[Items from a dataset]
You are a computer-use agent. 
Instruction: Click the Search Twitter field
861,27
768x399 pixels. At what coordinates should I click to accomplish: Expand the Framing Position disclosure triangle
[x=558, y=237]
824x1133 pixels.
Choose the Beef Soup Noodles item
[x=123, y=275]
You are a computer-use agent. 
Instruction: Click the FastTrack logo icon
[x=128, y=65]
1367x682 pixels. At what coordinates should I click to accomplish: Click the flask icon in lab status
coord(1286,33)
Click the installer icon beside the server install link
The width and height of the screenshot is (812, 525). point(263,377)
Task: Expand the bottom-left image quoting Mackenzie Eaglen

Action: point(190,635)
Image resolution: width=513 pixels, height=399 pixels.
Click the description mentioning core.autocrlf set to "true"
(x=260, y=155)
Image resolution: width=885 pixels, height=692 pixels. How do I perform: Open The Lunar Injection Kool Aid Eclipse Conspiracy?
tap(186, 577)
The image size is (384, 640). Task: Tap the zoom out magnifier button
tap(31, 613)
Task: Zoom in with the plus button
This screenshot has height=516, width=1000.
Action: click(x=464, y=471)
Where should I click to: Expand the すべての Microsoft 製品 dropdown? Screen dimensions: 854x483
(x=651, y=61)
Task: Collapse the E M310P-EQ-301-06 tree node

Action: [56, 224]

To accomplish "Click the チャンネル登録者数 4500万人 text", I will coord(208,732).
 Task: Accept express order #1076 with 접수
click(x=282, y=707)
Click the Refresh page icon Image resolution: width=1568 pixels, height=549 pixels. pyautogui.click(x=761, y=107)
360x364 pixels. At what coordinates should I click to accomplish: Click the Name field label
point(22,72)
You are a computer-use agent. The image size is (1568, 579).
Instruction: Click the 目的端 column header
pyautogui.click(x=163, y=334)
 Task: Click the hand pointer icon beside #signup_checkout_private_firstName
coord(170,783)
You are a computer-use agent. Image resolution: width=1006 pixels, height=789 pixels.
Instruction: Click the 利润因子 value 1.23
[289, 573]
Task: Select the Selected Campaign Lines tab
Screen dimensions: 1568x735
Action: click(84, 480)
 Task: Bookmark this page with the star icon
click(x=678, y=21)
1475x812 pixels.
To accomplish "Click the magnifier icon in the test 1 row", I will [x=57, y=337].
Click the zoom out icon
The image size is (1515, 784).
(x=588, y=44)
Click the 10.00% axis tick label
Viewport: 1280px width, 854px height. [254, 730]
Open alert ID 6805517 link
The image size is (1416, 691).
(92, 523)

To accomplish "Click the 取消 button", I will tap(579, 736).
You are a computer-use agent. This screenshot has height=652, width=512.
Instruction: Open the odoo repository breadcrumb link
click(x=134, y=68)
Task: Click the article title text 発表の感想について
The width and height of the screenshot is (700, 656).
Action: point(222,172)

= Exercise instructions =
Wherever the string "text" appears in the data above, copy the line it sits in.

= Task result =
To accomplish "Click the チャンネル登録者数 4500万人 text", I will coord(208,732).
Task: Click the article title text 発表の感想について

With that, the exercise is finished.